De Raittolbe, finissant par comprendre que Mlle de Vénérande avait simplement envoyé au rendez-vous du Continental une voiture vide, allait se retirer après neuf heures d’une attente rageuse quand, du côté de la porte de droite, un fiacre fit irruption ; Raoule en descendit la voilette baissée, un peu inquiète, tâchant de voir sans être vue.

Le baron se précipita, stupéfait de cette audace.

— Vous ! exclama-t-il. C’est trop fort ! Une voiture jaune au lieu d’une voiture brune, et par la porte de droite au lieu de celle de gauche. Que signifie une semblable mystification ?

— Rien ne doit vous étonner, puisque je suis femme, répondit Raoule riant d’un rire nerveux. Je fais tout le contraire de ce que j’ai promis. Quoi de plus naturel ?

— Oui, en effet, quoi de plus naturel ! On torture un pauvre soupirant, on lui donne à supposer des choses horribles, comme un accident, une trahison, un repentir tardif, une scène de famille ou une mort subite, puis on lui dit tranquillement : Quoi de plus naturel ? Raoule, vous mériteriez la salle de police. Moi qui croyais que Mlle de Vénérande était la loyauté poussée jusqu’à l’extravagance ! Ah ! je suis furieux !!

— Vous allez me reconduire chez moi, dit la jeune femme, ne perdant pas son sourire. Nous dînerons sans ma tante, qui se livre à une foule de dévotions nocturnes, ces temps-ci, et en dînant je vous expliquerai…

— … Parbleu ! Vous vous êtes moquée de moi. J’en suis sûr.

— Montez d’abord, je vous jure de tout éclaircir ensuite, car je mérite ma réputation de loyauté, mon cher. Je pourrais vous cacher la situation, je ne vous cacherai rien. Qui sait ! (et elle eut une expression tellement amère qu’elle apaisa de Raittolbe). Qui sait si mon histoire ne vaudra pas ce que vous n’avez pas eu aujourd’hui !
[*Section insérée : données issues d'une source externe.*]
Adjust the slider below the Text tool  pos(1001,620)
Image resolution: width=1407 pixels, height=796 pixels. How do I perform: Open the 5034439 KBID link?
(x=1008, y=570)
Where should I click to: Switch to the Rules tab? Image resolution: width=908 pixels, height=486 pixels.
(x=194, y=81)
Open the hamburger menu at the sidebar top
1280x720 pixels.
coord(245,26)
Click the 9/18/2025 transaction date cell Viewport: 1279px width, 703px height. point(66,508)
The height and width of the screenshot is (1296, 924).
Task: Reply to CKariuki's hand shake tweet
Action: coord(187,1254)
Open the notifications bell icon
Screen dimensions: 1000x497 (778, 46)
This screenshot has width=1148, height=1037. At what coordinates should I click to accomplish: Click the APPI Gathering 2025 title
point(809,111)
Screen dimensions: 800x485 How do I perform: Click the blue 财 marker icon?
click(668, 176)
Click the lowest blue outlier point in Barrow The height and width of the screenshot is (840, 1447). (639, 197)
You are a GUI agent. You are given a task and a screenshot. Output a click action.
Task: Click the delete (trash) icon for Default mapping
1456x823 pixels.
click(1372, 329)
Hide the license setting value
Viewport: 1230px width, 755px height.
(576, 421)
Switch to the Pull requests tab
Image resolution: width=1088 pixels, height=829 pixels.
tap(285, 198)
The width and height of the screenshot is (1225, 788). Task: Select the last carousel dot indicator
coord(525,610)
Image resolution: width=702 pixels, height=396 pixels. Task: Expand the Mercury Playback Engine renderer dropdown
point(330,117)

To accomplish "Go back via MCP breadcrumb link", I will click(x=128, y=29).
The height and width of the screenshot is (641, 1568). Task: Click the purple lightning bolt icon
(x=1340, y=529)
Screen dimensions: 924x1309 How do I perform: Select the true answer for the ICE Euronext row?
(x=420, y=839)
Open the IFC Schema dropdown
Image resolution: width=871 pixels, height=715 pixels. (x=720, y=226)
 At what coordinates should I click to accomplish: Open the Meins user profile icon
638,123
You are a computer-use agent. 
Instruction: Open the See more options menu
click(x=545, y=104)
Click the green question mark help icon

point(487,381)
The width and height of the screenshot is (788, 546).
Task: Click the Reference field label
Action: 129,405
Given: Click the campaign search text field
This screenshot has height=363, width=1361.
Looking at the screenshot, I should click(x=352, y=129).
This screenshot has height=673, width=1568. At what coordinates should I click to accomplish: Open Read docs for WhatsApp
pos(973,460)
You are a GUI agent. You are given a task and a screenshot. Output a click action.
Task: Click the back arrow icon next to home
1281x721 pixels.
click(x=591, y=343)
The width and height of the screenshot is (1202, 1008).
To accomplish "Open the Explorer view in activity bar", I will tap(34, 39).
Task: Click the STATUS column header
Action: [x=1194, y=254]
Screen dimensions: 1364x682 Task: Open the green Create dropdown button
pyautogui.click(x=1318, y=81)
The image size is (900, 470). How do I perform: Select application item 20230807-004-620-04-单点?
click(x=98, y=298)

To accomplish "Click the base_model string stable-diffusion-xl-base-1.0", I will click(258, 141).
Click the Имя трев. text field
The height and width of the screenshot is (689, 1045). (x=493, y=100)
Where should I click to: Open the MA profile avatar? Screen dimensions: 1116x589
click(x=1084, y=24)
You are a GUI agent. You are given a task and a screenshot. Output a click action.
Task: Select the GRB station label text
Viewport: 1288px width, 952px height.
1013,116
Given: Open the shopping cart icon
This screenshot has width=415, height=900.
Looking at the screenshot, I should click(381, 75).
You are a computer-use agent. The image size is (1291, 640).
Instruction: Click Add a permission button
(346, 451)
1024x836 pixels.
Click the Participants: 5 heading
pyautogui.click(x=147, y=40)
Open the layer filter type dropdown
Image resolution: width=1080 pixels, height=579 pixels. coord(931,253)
Il monta dans le coupé brun, très boudeur, la moustache hérissée, les yeux ronds comme un dompteur intimidé par son élève.

Durant le trajet, il n’entama aucune discussion ; l’histoire lui paraissait même peu nécessaire puisqu’il allait dîner sous le toit de Raoule. Il savait que chez elle, et il n’était pas seul à le savoir, la nièce de Mme Élisabeth demeurait une vierge inattaquable, une sorte de déesse se permettant tout du haut d’un piédestal qu’on n’osait point renverser. Il marchait donc au supplice sans le moindre enthousiasme. Raoule rêvait, les paupières mi-closes, regardant, à travers la nuit qu’elle faisait autour d’elle, une chose très blanche, ayant tous les contours d’un corps humain.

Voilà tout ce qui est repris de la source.